I do not think so that a DC powered RPS would work . Becoz
chajgng current would produce magnetic flux which induces
voltage

i think i should start something like this instead of just blindly:P trying to make myself a 45-0-45 VAC which i failed twice miserably(:

when you plug in the DC adaptor to the wall, it has a transformer in it that is converting the wobbly goodness of polyphase AC wall current into the smooth non serrated butterknife uselessness of DC. When your butterknife current tries to saw through that meat transformer, nothing happens. You need wobbly goodness by either using AC directly, or by recreating AC from your DC. Engineering types will tell you all sorts of stuff, but basically, you need to turn your flat line (on the oscilloscope) into a series of serrated teeth. First they will get boxy with part 1 of the circuit, then the boxy shapes will get curved with part 2. I think it's kind of like acceleration vs. velocity. When you are traveling in an airplane, you don't notice how fast you are going until you change direction. Transformers are the same way - unless the voltage is constantly changing, it adapts and then ignores whatever voltage it is set to.

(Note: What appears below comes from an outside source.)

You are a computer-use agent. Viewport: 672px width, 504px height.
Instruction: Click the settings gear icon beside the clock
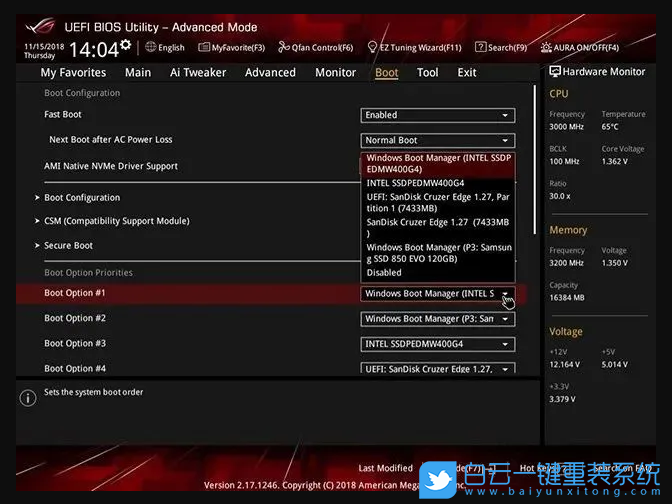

Here's another analogy: DC is like gravity, reliable, and always there, but to get a transformer to work, you need to make fake gravity, (fake AC), which is kind of like putting water in a bucket and spinning it around. The water doesn't fall out when the bucket is upside down because the water experiences fake gravity from the bucket. Scientists have fancy words to describe centripetal fake gravity, but even a 3 year old can keep the water from falling out, but it takes that extra step of spinning the water up and down in a circle. Pulse Width Modulation can probably do that. I dunno. I've only been studying electricity since March.

Try http://lushprojects.com/circuitjs/ to simulate and develop a functional circuit. It should help.

The Fan is DC and the input is AC. The transformer is going to output what the input is so an input of AC will yield AC output. DC input will yield DC output. You need some sort of converter to get dc into the transformer.

A transformer will not operate on DC voltage, unless it is modified, pulsed, etc., however, the transformer is made to transform a clean sinewave, not a square wave, even though the square wave will make the transformer function, it will not function in the correct manner since the wave is not linear. The ac wall wort transformer must have an AC output, not DC... this is the first problem. Second, when you get the transformer to work, you will have to put a bridge rectifier on the output with a smoothing capacitor so the output voltage is a DC current, and, the voltage output spikes are absorbed to keep them around 18 volts and, the additional voltage spikes will be stored into the cap so it is released smoothly and at a lower voltage range spread out evenly to give the fan a smooth and steady DC voltage so the fan operates at the correct voltage without getting smoked from the higher voltage emf pulses.

Sorry the input has to be AC. Change the voltage to DC after the transformer with a converter.

Your set up is step down transformer so the ratio of voltages of the primary and secondary coils is equal to the inverse of the no of turns of primary and secondary so the voltage generated is 3volts so the 18 volt fan doesn't works and also the current is DC but not Ac

i think the flux produced in primary is not completely linked with the secondary coil... try increasing the no. of windings in both primary and secodary... then give its output to a regulator and then to the fan...

to induce current in secondary coil the primary coil should have A.C. input D.C will work only at the moment when u initially connect the +ve and -ve leads to the primary , it will not work after that (as in DC the current only fluctuates in the beginning when when u touch it to the leads of the primary .).

So a transformer requires AC input and WILL gives out AC output .

if u want to convert the AC output to DC use a bridge rectifier(search bridge rectifier on google ).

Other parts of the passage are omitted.